Reputation: 6510
I'm trying to get an UserControl (which has a grid on it) on a Windows Form to resize. The below code is what I have in the Form. The behavior I'm getting is that the control is resized when I make it big. But it does not shrink. What am I doing wrong (or) What am I missing?
private void AdjustGrid()
{
ZoomControl.Location = new Point(5, 5);
ZoomControl.Size = new Size(this.Width - 15, this.Height - 75);
}
void zoomform_Resize(object sender, EventArgs e)
{
AdjustGrid();
}
Now the user control has the following code:
//Resize the grid that the UserControl has on it
private void NameValuePropertyBag_Resize(object sender, EventArgs e)
{
grdNameValueProperties.Location = new Point(4,4);
grdNameValueProperties.Size = new Size(this.Width - 8, this.Height - 8);
}
I tried
grdNameValueProperties.Size.Width = this.Width - 8;
grdNameValueProperties.Size.Height = this.Height -8;
It gives me "Cannot modify expression because it is not a variable" error... What am I missing?
Additional Info:
I'm using SetParent() Windows call to move/zoom an UserControl to another Form (ZoomForm).
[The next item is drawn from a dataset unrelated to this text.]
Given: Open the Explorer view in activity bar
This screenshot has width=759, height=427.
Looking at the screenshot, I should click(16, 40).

Anchor doesn't seem to work for controls moved with SetParent()... More precisely, it may be working but I have repainting problems.
I got Anchor/Dock pair to working without repaint issues [I removed the resize event wireup and adjusted Dock to Fill]
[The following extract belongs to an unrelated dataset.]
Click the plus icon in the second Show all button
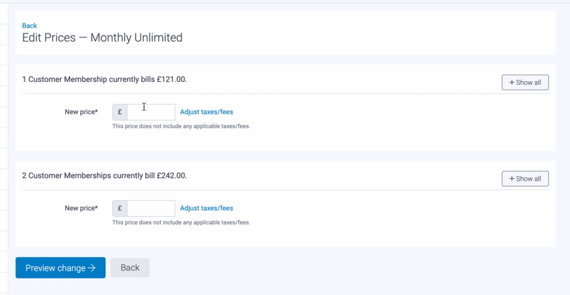This screenshot has height=295, width=570. pos(511,179)
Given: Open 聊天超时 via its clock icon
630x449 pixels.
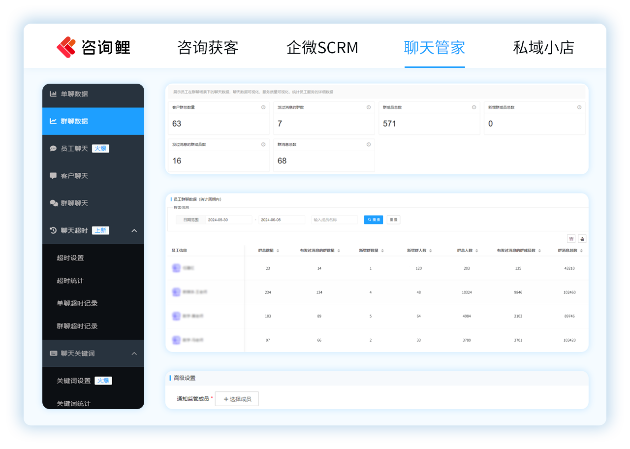Looking at the screenshot, I should 54,230.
The ZoomForm initally has no controls. The Usercontrol is added to the ParentForm dynamically.
Currently, I'm able to make the zoom form bigger with the above code but not smaller.
Upvotes: 6
Views: 18919
Reputation: 11218
grdNameValueProperties.Size.Width = this.Width - 8;
grdNameValueProperties.Size.Height = this.Height - 8;
That code gives the error because Size
is a value type, not a reference type. Reading this may help explain the difference between value types and reference types.
Upvotes: 7
Reputation: 45127
Currently, I'm able to make the zoom form bigger with the above code but not smaller.
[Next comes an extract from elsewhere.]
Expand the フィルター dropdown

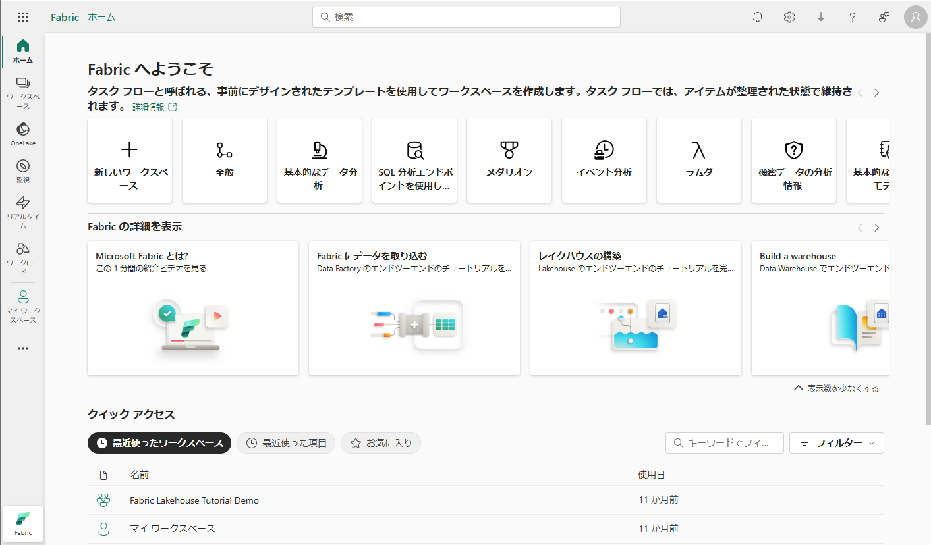click(x=836, y=443)
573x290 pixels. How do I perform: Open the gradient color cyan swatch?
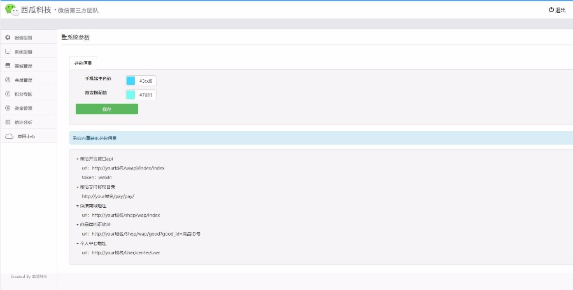click(x=131, y=95)
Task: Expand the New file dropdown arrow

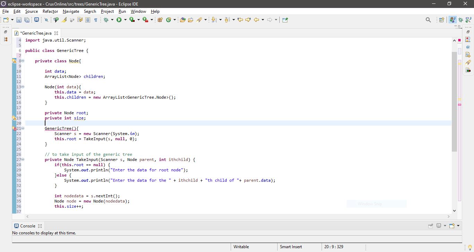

Some controls have a MinSize (or similar) property on them. Do you have any of those set such that you can't resize smaller?
Upvotes: 1
Reputation: 564641
For the first portion -
First off, I'd recommend using the Anchor property on UserControl instead of trying to size this yourself. It works very simply, and very reliably, for handling window resizing.
If you want to do this, you should probably look at chaining off this.ClientSize instead of this.Height and this.Width. You're probably setting your control too large, and that's unachoring the panel or other thing you're sitting on, which causes all sorts of issues.
The second part is due to the fact that gridNameValue Properties.Size.Width is a member of a struct.
When you call gridNameValueProperties.Size, you're returning a Size struct, then trying to set the Width on the returned struct (not the original). This is why you need to set the entire Size valuetype in one shot. Creating a new Size() and setting it to gridNameValueProperties.Size is the only way to make that work.
Upvotes: 0
Reputation: 59675
As recursive commented, you should just use the Anchor property.
The error occurse because the Size property exposes a struct and not a reference type. The Size property returns a copy of the size object of the control. Writing to the properties Width and Hight of this copy makes no sense because it is just a temporary copy and not backed by memory anywhere.
Upvotes: 4
Reputation: 204229
You can't directly change the Size.Width
property on a UserControl, because the Size
property is a value type, so changing its width would essentially be overwriting the entire Size
property. Instead, controls in WinForms provide their own Width and Height properties, so this code should work:
grdNameValueProperties.Width = this.Width - 8;
grdNameValueProperties.Height = this.Height - 8;
Having said that, I agree with @recursive's comment that you should probably just use the UserControl's Anchor
property to make it "automatically" resize.